Faster, more intense, with more devastating impacts: New IPCC report lays out the scientific basis of the climate emergency

The Intergovernmental Panel on Climate Change (IPCC) released a new report, Climate Change 2021: the Physical Science Basis, which brings together the most recent advances in climate science to outline the current state of climate change. The results are grave, as was explored in a recent ICLEI Talk Of the Cities piece, written by Dana Vigran of ICLEI’s World Secretariat and summarised below.
The opening line of the report’s Summary for Policymakers reads: “It is unequivocal that human influence has warmed the atmosphere, ocean and land.”
The report, which was approved by 195 national governments, shows the rapid human-induced change that is occurring in our climate. The concentration of CO2 in the atmosphere is the highest it has been in 2 million years, sea level rise is at its fastest in 3000 years and arctic sea ice is at its lowest levels in at least 1000 years.
“The IPCC report shows how much human behaviour has impacted our climate, not only putting our future at risk, but also our presence. The current alarming state should bring our ambitions and actions to a higher level, leading true leaders around the world to stand up and change this course. Let us now use all our human capacity to change for the better,” said Martin Horn, Lord Mayor of Freiburg, President of ICLEI Europe and Member of the European Covenant of Mayors Board.
The report also outlines the control that human populations have to limit these effects. Only immediate, rapid and large-scale reductions in greenhouse gas emissions will limit warming to 1.5°C and prevent the most devastating impacts of climate change.
Cities already see climate impacts
We are already seeing the effects of human-induced climate change around the globe. Extreme weather events, from wildfires across Southern Europe to extreme flooding in Western Europe, show the real life consequences of a climate that has already warmed by 1.1°C since the mid-1800s.

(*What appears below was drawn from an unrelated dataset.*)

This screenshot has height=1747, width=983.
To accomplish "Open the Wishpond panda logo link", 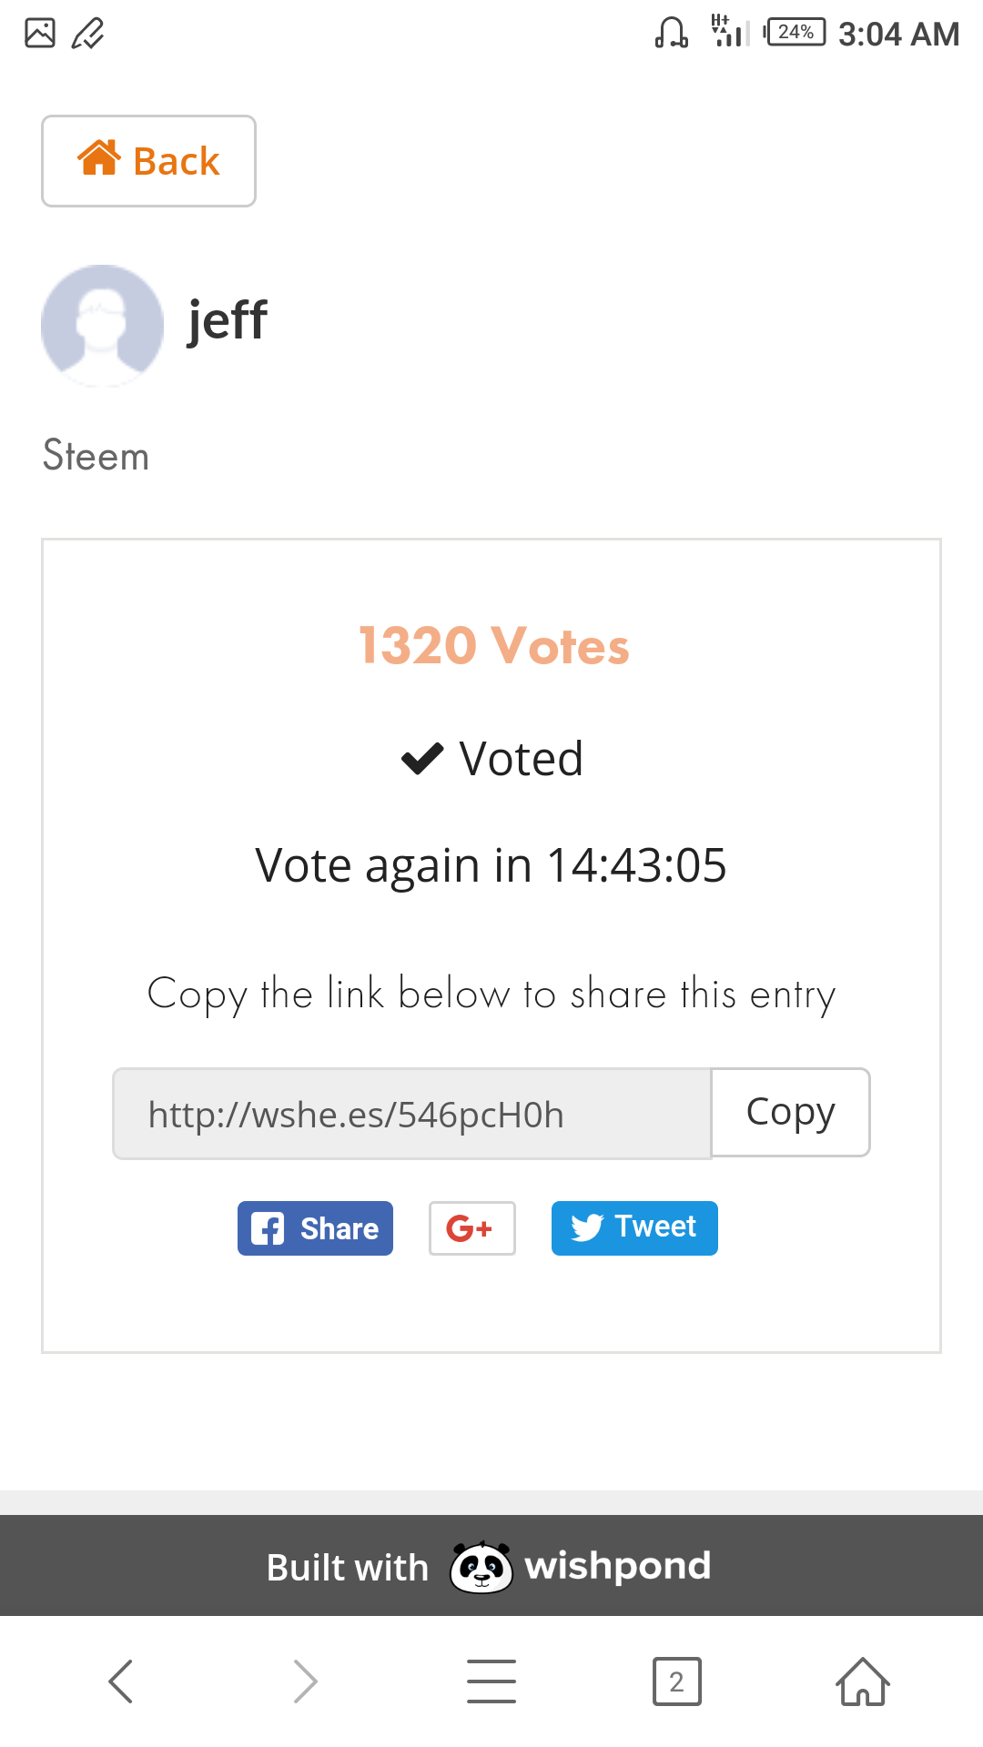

The science shows continued warming will affect the climate in multiple ways. It will bring more intense rainfall and flooding in some regions, and increased drought, heat and wild-fires in others. Increased warming will amplify the melting of glaciers and ice sheets while sea level rise also increases.
In cities, these impacts may be amplified. According to the Summary for Policymakers, urbanisation increases heavy precipitation over cities, and coastal cities will continue to see exacerbated flooding both from sea level rise and “extreme rainfall/riverflow events”. Cities and urban centres are also warmer than surrounding areas – often due to lack of natural cooling influences such as water and vegetation, according to the IPCC fact sheet on urban areas.
The role of local and regional governments in holding the line on 1.5°C
“Local and regional governments need to be a part of immediate and sustained reductions in greenhouse gas emissions if we are to have any chance of holding the line at 1.5°C and avoiding the most devastating impacts of climate change,” says ICLEI Secretary General Van Begin.
The European Green Deal seeks to ensure that Europe meets this goal, and becomes the first climate neutral continent by 2050. Local governments have a key role to play to ensure that we can meet this goal, as well as the critical calls that have come out of the IPCC report. Cities and regions across Europe are working to implement their own Local Green Deals, making use of the Mannheim Message and Basque Declaration to guide their work.